76-letni crossfitter

Po przeczytaniu historii Jacinto Bonilli, już nigdy nie będziesz miał wystarczająco mocnej wymówki, by nie zrobić treningu. Facet w świecie CrossFitu dorobił się własnego treningu – zaszczyt ten przysługuje weteranom wojennym, ludziom zasłużonym dla sportu i Stanów Zjednoczonych.


Jacinto Bonilla urodził się w 1939 roku w Puerto Rico, ale od małego wychowywał się już w Nowym Jorku. Od zawsze interesował się sportem, ale szukał czegoś ciekawszego niż oklepane bieganie i bodybuilding. Od małego ganiał po schodach przeciwpożarowych, wspinał na płoty. 10 lat temu, gdy miał 66, przeczytał w gazecie o CrossFicie. Zrządzenie losu pchnęło go na grupkę chłopaków trenujących w Central Parku właśnie tę dyscyplinę. Zapytał czy może się podłączyć, a oni się zgodzili. Zaczęli chodzić do siłowni, ale wyrzucono ich stamtąd. Być może nie każdy rozumiał ideę tego sportu. Założyli więc swój box, w którym trenowali już wyłącznie CrossFit.

W 2007 roku jego zapał został ostudzony diagnozą lekarzy. Okazało się, że ma raka prostaty. Na szczęście udało się pozbyć nowotworu, a Jacinto mógł wrócić do CrossFit boxu. Jednak niedługo po tym nabawił się prostaty i znów trafił na stół operacyjny. Był na tyle silny, że po zabiegu i rehabilitacji wrócił do sportu i wystartował w jedynych oficjalnych zawodach w tej dziedzinie sportu – CrossFit Games. To coś w rodzaju odbywających się co roku igrzysk dla ludzi zajmujących się tą dyscypliną. Do tej pory jest najstarszą osobą, która kiedykolwiek brała udział w tym turnieju.



Dziś trenuje innych i myśli o otwarciu własnego boxu crossfitowego. Jednak nie chce wielkiej hali, a małe pomieszczenie, gdzie będzie prowadził treningi personalne w tej dyscyplinie.

Jacinto dorobił się nawet swojego WODa (treningu dnia), który wykonuje raz w roku w swoje urodziny, od kiedy skończył 69 lat.

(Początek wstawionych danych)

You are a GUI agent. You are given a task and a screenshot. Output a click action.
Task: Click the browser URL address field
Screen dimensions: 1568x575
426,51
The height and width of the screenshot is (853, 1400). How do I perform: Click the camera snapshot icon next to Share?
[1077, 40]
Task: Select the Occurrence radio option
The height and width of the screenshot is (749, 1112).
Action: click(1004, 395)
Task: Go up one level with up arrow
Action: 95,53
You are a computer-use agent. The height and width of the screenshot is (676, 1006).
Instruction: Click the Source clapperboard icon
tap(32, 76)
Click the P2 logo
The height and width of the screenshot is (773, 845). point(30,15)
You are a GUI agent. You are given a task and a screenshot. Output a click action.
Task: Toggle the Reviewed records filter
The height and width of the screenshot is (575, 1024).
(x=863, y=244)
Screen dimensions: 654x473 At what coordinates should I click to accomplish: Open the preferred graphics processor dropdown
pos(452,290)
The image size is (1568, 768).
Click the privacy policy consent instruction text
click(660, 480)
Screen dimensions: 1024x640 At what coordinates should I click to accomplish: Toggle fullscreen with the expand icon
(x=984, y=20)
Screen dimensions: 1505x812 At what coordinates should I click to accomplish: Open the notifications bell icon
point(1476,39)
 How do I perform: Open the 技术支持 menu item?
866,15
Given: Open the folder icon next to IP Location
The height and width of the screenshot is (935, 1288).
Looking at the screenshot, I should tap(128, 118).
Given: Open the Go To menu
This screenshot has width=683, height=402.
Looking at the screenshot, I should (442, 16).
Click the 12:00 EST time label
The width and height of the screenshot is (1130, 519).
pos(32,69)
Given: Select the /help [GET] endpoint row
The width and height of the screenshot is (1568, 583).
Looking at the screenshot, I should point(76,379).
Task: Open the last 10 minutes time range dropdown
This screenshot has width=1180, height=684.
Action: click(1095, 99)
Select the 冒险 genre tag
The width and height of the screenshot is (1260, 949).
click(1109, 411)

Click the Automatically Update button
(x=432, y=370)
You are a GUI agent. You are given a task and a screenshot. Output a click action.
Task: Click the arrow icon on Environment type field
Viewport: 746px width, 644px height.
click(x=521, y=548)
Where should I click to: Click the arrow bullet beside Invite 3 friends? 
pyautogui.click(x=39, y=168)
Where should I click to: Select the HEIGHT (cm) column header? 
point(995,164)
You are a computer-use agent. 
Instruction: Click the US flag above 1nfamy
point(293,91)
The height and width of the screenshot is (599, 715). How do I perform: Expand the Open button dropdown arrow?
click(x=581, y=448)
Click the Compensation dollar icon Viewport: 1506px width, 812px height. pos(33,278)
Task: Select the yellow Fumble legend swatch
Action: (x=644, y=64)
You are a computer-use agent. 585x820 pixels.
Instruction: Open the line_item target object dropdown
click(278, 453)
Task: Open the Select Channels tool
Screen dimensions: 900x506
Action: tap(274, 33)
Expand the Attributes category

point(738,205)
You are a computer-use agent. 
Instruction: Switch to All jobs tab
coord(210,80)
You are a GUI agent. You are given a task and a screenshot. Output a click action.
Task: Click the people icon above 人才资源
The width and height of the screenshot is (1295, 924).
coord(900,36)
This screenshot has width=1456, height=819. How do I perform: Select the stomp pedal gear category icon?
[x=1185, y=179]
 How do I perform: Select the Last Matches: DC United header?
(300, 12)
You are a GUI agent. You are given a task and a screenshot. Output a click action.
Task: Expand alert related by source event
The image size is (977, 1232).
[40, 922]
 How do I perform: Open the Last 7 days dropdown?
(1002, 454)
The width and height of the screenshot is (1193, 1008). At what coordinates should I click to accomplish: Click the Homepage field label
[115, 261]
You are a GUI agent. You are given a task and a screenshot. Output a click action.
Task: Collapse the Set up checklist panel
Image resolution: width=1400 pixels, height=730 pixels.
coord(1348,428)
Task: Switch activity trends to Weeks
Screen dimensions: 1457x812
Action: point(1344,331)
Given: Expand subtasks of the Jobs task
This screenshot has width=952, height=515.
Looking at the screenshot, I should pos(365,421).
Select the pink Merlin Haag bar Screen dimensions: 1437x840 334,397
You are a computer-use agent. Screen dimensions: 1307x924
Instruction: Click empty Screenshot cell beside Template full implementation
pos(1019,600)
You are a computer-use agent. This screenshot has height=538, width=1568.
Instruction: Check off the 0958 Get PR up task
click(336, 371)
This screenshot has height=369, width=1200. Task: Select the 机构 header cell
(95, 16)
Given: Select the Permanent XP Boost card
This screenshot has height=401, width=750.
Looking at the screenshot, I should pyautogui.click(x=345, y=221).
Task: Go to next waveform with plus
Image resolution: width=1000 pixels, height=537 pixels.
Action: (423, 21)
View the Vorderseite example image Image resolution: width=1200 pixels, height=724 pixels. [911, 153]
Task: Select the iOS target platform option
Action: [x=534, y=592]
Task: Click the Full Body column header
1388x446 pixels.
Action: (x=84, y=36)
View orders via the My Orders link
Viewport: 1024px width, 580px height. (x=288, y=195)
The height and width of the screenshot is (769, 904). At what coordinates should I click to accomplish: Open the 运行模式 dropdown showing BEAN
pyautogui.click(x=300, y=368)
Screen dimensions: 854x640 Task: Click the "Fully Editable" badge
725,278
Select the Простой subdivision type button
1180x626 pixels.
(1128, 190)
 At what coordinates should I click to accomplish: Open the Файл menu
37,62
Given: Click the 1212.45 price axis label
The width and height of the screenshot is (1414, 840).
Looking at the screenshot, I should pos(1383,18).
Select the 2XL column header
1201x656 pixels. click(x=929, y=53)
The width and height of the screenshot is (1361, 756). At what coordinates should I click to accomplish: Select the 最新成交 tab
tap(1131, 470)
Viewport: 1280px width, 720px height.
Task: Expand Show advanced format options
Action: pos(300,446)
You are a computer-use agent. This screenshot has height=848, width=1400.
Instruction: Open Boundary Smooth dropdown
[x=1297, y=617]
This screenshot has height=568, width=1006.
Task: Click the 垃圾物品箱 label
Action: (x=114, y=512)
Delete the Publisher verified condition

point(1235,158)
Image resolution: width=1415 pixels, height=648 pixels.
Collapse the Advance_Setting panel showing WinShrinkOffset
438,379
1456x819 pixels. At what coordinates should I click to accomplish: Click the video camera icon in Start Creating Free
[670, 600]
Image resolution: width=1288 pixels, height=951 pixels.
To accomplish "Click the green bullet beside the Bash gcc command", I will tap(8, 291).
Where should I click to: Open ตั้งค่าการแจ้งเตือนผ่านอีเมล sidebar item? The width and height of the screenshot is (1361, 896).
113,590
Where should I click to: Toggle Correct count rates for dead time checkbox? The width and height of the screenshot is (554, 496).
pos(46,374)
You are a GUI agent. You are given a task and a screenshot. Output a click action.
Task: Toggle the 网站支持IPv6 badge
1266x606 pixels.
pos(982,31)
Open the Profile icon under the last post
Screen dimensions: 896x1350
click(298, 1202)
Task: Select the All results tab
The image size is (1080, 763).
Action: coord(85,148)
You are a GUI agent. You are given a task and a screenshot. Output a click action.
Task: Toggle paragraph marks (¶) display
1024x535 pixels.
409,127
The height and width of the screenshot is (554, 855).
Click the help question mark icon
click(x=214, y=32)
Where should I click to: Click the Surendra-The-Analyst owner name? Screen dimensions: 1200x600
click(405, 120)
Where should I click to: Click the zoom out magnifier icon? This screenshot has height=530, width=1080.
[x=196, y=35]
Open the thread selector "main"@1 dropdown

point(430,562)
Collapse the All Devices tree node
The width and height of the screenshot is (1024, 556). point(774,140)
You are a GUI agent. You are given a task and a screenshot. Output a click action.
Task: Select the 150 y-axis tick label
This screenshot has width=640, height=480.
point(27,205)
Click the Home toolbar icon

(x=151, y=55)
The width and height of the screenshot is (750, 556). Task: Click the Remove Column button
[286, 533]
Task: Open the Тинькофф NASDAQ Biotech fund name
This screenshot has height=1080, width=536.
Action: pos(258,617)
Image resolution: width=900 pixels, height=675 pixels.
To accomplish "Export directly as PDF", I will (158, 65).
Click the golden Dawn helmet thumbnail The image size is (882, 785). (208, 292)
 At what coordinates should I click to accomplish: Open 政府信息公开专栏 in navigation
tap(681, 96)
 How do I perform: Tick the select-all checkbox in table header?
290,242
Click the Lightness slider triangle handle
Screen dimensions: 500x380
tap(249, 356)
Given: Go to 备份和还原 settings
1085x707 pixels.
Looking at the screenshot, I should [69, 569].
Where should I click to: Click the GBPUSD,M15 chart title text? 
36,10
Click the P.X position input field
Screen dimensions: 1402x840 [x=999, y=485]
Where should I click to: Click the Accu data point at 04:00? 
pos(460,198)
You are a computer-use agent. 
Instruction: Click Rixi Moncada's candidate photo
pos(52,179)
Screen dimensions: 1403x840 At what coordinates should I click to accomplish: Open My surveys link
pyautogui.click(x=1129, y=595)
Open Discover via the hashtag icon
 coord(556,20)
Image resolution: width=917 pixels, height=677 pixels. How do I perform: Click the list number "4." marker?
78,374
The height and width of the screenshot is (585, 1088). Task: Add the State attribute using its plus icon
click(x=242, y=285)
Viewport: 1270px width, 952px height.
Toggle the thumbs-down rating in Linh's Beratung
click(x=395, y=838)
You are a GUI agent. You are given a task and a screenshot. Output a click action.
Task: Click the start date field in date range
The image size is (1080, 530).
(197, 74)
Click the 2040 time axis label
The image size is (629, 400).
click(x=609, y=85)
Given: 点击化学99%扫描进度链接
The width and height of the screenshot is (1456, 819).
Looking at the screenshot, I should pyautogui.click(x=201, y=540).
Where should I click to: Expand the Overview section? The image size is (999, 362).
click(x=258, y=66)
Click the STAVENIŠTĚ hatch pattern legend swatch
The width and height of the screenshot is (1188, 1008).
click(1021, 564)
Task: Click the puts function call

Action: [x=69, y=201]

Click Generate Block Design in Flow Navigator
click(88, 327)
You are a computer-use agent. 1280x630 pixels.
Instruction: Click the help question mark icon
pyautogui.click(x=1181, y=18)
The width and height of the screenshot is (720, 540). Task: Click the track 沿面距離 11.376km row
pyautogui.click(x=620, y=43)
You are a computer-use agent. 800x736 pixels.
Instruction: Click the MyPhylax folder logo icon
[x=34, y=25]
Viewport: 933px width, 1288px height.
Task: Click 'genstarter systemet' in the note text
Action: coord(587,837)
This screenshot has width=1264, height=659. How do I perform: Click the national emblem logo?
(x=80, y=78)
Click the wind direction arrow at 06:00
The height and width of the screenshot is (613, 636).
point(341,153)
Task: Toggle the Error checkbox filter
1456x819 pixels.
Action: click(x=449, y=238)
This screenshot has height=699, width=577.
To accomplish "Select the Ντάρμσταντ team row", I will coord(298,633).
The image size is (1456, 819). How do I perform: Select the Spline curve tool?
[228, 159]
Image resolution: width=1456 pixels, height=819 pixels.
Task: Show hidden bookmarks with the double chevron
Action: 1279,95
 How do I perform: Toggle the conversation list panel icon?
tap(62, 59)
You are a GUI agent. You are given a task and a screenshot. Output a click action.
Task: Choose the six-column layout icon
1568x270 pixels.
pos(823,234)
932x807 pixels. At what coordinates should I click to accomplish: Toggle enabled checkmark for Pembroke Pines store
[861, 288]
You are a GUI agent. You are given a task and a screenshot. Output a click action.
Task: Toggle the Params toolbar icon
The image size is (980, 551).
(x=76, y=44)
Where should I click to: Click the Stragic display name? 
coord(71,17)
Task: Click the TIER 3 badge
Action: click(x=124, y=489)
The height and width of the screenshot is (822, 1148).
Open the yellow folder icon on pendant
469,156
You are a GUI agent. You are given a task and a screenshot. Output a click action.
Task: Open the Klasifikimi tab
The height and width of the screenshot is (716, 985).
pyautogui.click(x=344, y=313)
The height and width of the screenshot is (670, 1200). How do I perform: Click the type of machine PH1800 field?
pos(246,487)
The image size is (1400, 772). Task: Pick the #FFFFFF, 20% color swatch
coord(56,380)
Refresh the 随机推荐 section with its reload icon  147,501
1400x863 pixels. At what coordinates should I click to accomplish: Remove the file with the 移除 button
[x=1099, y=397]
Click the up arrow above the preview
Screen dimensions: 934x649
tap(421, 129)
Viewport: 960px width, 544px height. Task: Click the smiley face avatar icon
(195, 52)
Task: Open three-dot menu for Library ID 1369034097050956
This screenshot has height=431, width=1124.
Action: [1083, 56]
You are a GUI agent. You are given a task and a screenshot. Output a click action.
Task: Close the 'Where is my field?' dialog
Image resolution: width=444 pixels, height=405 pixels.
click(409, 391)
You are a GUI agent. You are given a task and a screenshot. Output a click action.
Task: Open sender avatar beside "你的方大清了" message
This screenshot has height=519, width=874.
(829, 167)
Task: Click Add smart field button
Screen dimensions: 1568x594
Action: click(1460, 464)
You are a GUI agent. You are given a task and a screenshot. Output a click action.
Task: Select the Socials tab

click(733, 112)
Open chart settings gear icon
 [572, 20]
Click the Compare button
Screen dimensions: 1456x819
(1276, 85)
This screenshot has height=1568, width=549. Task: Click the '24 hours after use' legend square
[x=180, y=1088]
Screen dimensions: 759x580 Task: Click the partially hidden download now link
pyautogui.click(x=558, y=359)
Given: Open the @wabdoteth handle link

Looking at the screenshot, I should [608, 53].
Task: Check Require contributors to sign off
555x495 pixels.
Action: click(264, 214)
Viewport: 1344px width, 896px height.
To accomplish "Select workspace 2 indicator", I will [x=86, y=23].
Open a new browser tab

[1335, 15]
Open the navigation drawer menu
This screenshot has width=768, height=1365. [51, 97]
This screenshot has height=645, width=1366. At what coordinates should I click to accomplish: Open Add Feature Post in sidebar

Jacinto Storm WOD zaczęło się od tego:
69 przysiadów
69 pompek
69 podciągnięć
69 podrzutów piłki 9 kg (mężczyźni) / 6 kg (kobiety)
69 wymachów kettlebellem 24/16kg
69 martwych ciągów 43/29 kg
bieg

Co roku ilość powtórzeń wzrasta o jedno. W 2014 roku na początku i końcu treningu dodana była skakanka z podwójnymi obrotami.

Nie wstyd Ci? Rusz tyłek, bo w wieku 76 lat nie będziesz w stanie podnieść szklanki wody, nie mówiąc już o sztandze. Nawet pustej. Nie muszę Cię chyba też przekonywać, że sport pozytywnie wpływa na życie seksualne. Cieszę się, że udało mi się Ciebie zmotywować.